Télio se mit à perdre de l'altitude ; sans battre des ailes, il se laissa planer doucement vers la forêt, en dessous de nous, jusqu'au milieu de nulle part, entre les arbres à perte de vue. Il se transforma sans même attendre de toucher le sol, et j'atterris à deux mètres de lui.

— Pourquoi tu m'as suivi ? demanda Télio, me tournant le dos. T'aurais pu rester là-bas ; les gardes se sont bien rendu compte que c'était moi, le... meurtrier. (Il avait dit le mot comme on cracherait un fruit moisi.) Et t'as plus à craindre de devoir reprendre les opérations, maintenant. C'était fait sous les ordres du roi ; Remi ne te forcera à rien. À priori...

— Je t'ai suivi parce que je veux savoir ce qui t'a pris. Enfin, Télio, tu peux pas tuer quelqu'un sur un coup de tête ! Est-ce que tu te rends seulement compte de ce que tu as fait ?!

— Il le méritait ! dit Télio en se retournant vers moi, plantant son regard vert dans les miens. C'est lui qui...

Il poussa un long soupir, sans terminer sa phrase. Il baissa les yeux, puis me tourna à nouveau le dos. Il se dirigea vers un grand arbre près de lui et s'assit sur une branche basse.

— C'est lui qui avait ordonné tes opérations, dit-il enfin.

— Ça, j'en suis conscient. C'était horrible, je suis bien placé pour le savoir. Mais ce n'était pas pour ça que tu l'as tué.

Télio baissa la tête, les yeux fixés sur ses doigts qu'il entortillait nerveusement.
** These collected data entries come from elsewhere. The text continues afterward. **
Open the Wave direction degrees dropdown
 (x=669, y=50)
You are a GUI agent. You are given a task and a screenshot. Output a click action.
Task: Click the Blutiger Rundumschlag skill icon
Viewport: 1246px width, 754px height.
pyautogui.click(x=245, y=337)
— D'accord. Je vais parler. Et promis, cette fois, pas de mensonge. Mais... il vaudrait mieux que tu t'assoies.

J'obéis aussitôt, me laissant tomber au sol, jambes croisées. Je n'avais jamais vu Télio ainsi, et cette fois, j'en avais la conviction ; s'il mentait encore, avec le ton qu'il avait employé, il serait bon à être pendu.
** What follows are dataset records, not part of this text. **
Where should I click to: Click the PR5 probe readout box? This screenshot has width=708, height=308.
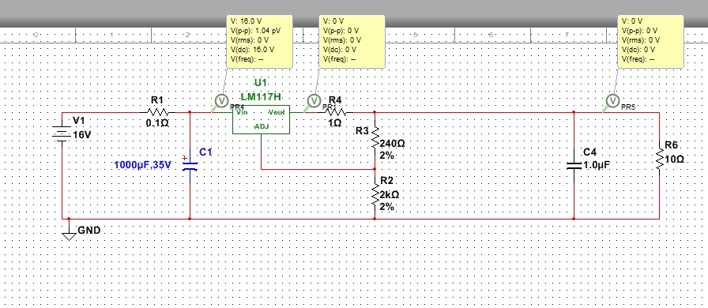tap(650, 42)
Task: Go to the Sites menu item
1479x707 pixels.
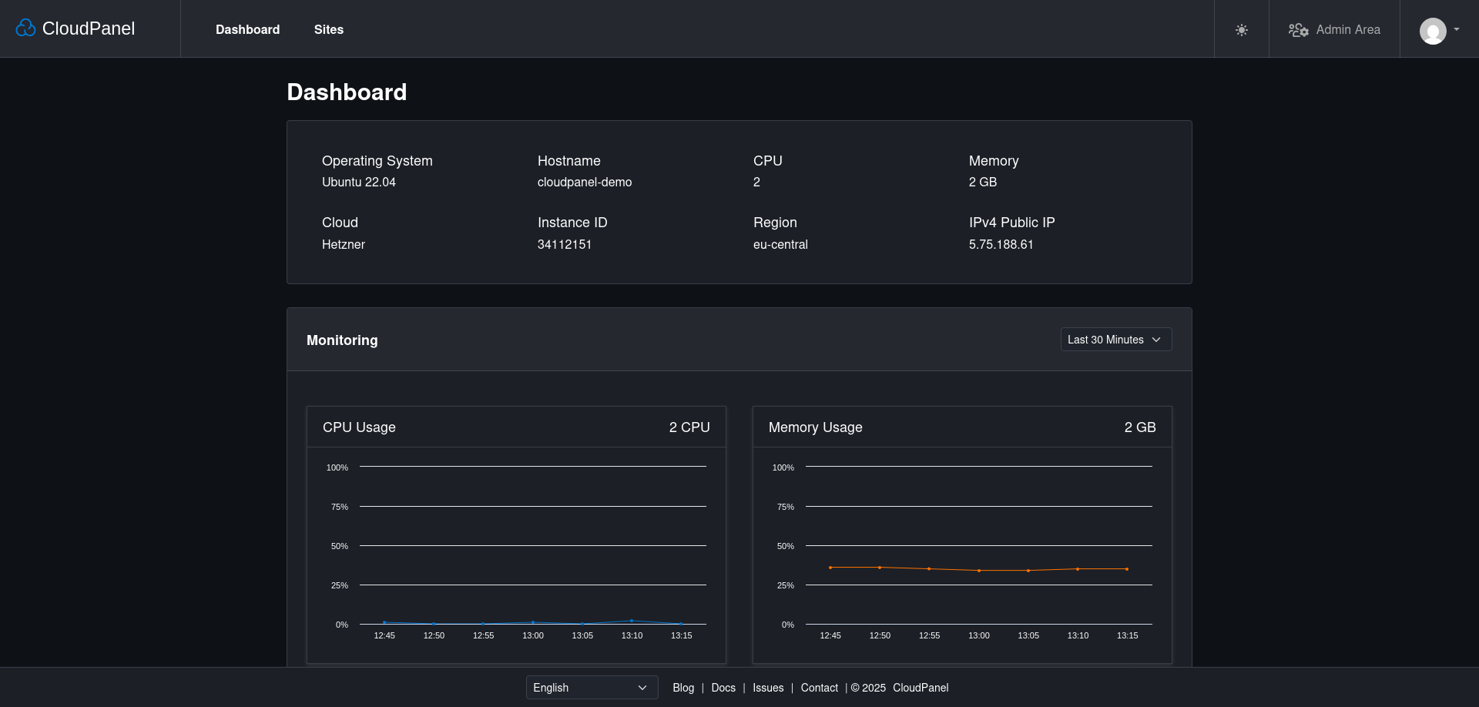Action: click(x=328, y=29)
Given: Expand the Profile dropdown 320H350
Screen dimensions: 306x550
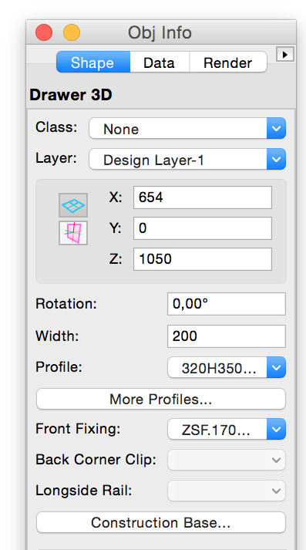Looking at the screenshot, I should coord(227,367).
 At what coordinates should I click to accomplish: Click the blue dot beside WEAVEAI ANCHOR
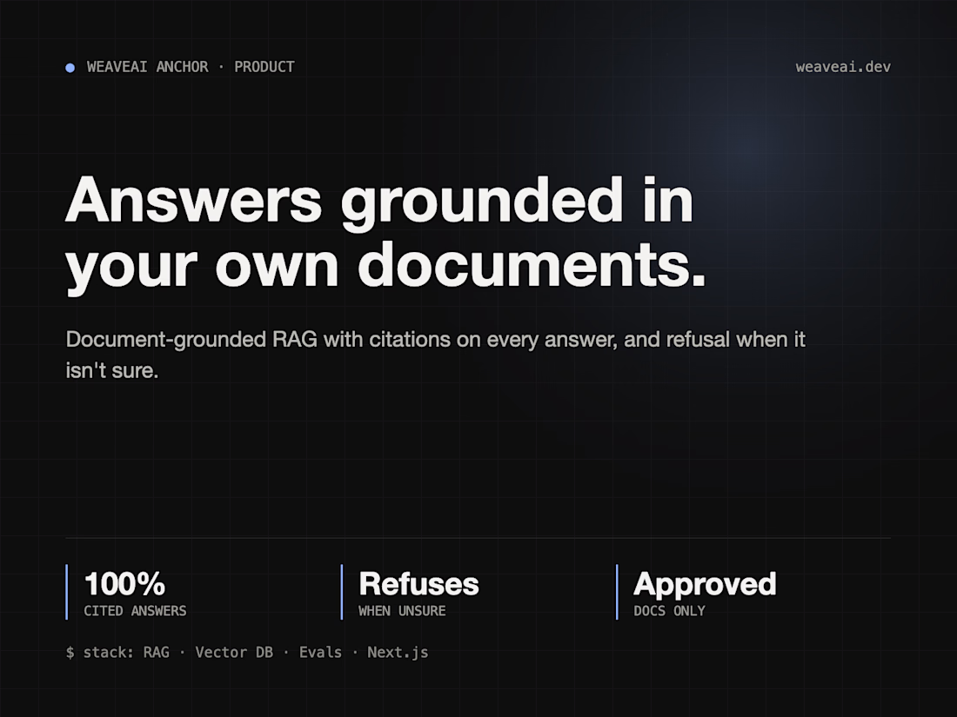(x=70, y=68)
J'attendis patiemment les explications, pendant que Télio cherchait ses mots. Clairement, il aurait préféré me raconter n'importe quoi, plutôt que ce qui allait venir. Nerveux, Télio se mit à jouer avec la fermeture éclair de sa combinaison. Enfin, il descendit la fermeture, me présentant son torse nu. Il se pencha légèrement de côté pour me montrer une tache de naissance sur sa hanche.

— T'as la même que moi, pas vrai ? dit-il.

— Ouais, avouai-je, étonné de ce que je voyais.

Télio leva ensuite le bras droit, me laissant apercevoir, un peu plus haut que le coude, une autre tache plus petite.

— Celle-ci aussi ?

— Oui, dis-je, commençant à ressentir un peu d'angoisse.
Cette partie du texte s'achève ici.